**WHAT IS REQUIRED**
In the listing below, what are the lines from the one containing "Given: Enable the Use a smart card checkbox" down to the one containing "Looking at the screenshot, I should (x=308, y=230)."? Copy them out verbatim, both of those lines included.

**RAW RECORDS**

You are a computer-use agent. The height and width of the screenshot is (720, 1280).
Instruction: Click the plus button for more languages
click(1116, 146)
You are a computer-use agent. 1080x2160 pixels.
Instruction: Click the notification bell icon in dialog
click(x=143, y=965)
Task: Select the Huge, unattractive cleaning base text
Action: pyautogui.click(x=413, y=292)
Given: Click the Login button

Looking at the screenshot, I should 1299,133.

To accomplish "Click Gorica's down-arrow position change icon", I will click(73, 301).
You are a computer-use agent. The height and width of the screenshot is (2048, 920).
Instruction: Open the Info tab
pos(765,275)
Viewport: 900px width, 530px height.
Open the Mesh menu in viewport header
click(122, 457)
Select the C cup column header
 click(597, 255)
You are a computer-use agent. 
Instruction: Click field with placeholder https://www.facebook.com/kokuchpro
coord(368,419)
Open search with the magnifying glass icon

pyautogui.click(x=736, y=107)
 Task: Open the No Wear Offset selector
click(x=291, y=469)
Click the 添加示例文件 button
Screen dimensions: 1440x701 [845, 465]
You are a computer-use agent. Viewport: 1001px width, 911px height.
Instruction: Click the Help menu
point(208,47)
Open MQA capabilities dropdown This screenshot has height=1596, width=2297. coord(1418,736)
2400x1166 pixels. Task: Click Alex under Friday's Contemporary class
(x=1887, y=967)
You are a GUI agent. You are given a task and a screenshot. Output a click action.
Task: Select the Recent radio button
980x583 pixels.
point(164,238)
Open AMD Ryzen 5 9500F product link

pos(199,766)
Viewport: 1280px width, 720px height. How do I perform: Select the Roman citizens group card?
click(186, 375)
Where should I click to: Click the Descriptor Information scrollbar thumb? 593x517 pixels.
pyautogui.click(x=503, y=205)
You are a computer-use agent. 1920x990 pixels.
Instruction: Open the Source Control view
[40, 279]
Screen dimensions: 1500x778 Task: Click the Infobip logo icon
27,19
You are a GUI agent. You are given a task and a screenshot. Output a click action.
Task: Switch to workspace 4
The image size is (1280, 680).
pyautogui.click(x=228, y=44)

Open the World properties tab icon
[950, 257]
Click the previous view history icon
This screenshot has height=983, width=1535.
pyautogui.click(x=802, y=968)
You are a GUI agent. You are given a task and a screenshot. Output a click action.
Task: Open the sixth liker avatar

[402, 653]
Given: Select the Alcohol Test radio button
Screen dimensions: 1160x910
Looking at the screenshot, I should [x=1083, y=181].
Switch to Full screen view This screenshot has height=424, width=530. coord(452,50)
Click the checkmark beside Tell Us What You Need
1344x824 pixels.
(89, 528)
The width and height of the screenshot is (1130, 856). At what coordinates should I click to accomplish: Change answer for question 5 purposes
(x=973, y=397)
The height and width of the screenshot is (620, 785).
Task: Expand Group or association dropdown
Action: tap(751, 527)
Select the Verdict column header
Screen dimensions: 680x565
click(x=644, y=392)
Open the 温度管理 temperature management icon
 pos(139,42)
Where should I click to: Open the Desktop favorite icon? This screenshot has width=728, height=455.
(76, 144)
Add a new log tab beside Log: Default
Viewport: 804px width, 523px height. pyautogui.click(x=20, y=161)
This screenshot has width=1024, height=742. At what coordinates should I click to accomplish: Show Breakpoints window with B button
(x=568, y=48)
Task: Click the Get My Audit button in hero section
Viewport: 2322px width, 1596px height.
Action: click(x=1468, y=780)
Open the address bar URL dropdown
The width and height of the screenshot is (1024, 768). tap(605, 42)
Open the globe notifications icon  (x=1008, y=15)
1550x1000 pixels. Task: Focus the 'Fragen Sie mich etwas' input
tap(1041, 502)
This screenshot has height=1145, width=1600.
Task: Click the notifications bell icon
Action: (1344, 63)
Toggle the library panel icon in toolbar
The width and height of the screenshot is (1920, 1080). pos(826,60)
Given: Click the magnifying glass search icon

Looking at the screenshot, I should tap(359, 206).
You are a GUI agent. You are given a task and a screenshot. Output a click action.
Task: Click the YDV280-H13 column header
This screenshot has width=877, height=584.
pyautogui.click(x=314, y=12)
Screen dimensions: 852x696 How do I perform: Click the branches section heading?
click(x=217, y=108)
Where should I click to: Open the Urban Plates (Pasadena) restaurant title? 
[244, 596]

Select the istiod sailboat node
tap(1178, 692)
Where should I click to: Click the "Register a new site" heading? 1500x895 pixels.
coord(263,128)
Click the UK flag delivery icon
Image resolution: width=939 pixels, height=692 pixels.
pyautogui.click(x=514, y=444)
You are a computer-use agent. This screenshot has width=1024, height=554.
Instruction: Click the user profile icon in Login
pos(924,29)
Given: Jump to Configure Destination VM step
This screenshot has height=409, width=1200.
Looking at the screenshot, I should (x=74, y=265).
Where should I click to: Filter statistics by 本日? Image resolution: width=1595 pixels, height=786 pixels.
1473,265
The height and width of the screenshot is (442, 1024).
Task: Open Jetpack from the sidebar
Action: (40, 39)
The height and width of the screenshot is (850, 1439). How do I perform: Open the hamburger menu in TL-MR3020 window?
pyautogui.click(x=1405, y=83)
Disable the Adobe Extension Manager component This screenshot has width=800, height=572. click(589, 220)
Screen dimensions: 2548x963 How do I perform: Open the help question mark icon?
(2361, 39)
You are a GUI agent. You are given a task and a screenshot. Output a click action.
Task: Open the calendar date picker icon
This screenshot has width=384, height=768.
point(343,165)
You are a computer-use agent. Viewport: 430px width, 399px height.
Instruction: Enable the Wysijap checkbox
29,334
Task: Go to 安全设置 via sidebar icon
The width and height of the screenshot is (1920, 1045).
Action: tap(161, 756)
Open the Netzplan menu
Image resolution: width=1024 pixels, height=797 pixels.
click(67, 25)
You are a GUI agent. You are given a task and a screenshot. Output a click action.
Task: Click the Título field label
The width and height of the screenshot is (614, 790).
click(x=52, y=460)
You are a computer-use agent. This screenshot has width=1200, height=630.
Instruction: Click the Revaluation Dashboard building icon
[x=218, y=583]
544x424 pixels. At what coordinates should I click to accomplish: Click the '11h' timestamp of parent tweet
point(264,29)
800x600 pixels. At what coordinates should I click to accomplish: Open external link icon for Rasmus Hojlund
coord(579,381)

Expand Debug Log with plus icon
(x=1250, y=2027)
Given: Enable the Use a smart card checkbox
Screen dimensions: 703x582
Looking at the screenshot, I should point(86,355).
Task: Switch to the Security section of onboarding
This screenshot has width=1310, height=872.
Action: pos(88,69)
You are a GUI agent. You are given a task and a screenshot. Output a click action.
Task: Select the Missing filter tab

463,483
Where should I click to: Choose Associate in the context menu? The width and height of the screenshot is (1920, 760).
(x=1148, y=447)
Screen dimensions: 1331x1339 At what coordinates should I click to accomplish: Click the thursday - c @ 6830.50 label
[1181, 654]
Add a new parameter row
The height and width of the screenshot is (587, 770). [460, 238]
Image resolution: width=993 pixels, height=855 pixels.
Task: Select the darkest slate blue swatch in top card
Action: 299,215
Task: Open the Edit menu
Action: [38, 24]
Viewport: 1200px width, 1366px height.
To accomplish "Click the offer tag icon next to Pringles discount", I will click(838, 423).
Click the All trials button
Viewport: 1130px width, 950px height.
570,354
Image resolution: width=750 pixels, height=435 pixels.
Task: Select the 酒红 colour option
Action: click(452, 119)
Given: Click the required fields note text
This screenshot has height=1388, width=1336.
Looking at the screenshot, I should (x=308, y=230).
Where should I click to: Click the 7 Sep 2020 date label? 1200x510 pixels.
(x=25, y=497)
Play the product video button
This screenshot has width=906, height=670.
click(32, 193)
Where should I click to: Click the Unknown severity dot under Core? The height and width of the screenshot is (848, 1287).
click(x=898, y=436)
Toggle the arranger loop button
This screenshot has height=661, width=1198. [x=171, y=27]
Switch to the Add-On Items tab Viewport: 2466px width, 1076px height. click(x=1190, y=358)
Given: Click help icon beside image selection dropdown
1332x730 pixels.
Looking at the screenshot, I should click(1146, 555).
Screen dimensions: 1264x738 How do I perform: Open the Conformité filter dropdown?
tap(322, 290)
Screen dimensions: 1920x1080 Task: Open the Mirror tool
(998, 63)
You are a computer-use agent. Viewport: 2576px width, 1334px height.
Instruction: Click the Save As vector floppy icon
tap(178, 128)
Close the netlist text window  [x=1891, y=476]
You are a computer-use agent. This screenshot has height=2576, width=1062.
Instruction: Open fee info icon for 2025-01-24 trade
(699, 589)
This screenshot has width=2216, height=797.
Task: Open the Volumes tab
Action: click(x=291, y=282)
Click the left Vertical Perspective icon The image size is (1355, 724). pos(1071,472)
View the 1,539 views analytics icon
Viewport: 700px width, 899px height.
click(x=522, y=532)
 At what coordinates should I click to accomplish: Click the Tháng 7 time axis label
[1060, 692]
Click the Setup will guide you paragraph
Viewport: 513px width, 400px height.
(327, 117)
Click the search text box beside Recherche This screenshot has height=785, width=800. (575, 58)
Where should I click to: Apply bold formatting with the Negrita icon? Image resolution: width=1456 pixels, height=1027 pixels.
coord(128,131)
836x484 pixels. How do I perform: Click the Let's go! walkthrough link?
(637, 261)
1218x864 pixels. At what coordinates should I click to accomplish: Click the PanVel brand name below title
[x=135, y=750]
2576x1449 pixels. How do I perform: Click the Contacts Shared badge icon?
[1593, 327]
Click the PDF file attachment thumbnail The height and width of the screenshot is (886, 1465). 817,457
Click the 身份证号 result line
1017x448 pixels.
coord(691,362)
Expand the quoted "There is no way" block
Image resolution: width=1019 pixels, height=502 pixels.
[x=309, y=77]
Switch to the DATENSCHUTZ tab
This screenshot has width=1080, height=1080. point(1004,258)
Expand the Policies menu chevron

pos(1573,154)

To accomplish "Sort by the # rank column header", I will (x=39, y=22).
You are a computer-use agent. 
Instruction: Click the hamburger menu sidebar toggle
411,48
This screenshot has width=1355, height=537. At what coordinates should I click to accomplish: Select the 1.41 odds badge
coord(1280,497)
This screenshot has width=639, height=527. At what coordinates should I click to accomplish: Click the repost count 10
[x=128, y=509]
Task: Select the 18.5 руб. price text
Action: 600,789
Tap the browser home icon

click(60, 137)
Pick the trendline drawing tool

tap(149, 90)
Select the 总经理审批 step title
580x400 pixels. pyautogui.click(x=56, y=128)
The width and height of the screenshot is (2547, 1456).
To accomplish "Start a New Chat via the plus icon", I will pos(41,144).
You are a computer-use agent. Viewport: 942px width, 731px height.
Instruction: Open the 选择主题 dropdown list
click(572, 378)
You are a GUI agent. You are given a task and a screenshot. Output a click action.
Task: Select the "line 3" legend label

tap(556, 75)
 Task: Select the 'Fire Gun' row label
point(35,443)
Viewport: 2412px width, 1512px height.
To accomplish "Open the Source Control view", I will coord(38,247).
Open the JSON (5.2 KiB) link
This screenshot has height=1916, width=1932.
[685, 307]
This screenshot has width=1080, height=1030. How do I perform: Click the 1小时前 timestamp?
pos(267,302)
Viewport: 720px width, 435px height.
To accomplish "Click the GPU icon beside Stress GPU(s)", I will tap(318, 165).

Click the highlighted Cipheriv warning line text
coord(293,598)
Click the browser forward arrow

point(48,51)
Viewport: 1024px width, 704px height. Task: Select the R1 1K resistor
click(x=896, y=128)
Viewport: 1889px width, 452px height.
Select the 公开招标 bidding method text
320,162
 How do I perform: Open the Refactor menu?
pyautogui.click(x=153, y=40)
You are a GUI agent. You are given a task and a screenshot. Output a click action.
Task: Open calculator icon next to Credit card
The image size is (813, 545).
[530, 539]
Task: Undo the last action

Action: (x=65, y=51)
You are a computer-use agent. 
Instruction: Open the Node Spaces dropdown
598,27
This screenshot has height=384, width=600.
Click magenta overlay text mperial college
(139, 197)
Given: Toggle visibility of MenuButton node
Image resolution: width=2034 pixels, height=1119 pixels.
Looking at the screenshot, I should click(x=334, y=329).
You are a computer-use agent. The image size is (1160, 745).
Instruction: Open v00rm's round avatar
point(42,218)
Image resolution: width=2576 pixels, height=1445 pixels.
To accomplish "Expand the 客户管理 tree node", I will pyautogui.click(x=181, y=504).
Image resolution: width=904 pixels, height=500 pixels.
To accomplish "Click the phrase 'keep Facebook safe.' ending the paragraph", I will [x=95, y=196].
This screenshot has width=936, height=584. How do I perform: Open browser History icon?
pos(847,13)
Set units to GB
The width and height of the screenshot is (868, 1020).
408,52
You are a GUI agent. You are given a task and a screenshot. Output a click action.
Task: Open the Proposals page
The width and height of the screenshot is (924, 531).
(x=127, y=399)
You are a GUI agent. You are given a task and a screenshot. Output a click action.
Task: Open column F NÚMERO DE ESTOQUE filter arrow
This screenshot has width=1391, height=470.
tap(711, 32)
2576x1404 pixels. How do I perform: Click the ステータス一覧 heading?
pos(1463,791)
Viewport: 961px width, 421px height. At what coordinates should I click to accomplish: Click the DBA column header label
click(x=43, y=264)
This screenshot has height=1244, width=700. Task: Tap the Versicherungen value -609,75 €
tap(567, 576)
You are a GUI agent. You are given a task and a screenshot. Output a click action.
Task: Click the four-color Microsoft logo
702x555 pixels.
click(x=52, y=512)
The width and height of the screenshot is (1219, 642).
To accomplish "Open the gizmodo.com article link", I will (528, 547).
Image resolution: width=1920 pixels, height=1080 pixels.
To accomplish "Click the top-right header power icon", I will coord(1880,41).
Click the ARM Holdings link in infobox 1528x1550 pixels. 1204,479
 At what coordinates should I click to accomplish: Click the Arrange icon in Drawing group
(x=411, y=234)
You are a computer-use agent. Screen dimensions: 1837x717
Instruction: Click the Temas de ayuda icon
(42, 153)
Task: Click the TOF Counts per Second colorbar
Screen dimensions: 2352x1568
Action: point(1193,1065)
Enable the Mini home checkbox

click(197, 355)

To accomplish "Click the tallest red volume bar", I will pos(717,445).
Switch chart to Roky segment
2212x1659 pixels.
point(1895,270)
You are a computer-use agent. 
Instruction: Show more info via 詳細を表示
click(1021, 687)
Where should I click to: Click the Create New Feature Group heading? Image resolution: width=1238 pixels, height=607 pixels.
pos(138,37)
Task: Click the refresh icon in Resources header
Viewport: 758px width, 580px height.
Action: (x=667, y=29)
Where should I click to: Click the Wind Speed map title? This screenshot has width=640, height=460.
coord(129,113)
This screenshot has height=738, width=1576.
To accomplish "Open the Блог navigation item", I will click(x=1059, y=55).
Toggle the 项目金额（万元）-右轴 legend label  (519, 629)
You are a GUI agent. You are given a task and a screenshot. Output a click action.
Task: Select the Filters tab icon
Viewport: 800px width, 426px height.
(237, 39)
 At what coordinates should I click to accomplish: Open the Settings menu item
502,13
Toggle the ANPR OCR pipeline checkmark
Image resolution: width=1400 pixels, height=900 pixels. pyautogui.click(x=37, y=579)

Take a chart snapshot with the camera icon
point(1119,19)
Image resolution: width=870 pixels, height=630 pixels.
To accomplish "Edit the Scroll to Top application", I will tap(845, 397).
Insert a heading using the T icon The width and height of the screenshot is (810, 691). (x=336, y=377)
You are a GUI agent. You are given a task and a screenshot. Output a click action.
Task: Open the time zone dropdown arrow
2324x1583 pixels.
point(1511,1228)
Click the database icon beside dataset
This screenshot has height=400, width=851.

**TASK OUTPUT**
Given: Enable the Use a smart card checkbox
Screen dimensions: 703x582
Looking at the screenshot, I should point(86,355).
Task: Switch to the Security section of onboarding
This screenshot has width=1310, height=872.
Action: pos(88,69)
You are a GUI agent. You are given a task and a screenshot. Output a click action.
Task: Select the Missing filter tab

463,483
Where should I click to: Choose Associate in the context menu? The width and height of the screenshot is (1920, 760).
(x=1148, y=447)
Screen dimensions: 1331x1339 At what coordinates should I click to accomplish: Click the thursday - c @ 6830.50 label
[1181, 654]
Add a new parameter row
The height and width of the screenshot is (587, 770). [460, 238]
Image resolution: width=993 pixels, height=855 pixels.
Task: Select the darkest slate blue swatch in top card
Action: 299,215
Task: Open the Edit menu
Action: [38, 24]
Viewport: 1200px width, 1366px height.
To accomplish "Click the offer tag icon next to Pringles discount", I will click(838, 423).
Click the All trials button
Viewport: 1130px width, 950px height.
570,354
Image resolution: width=750 pixels, height=435 pixels.
Task: Select the 酒红 colour option
Action: click(452, 119)
Given: Click the required fields note text
This screenshot has height=1388, width=1336.
Looking at the screenshot, I should (x=308, y=230).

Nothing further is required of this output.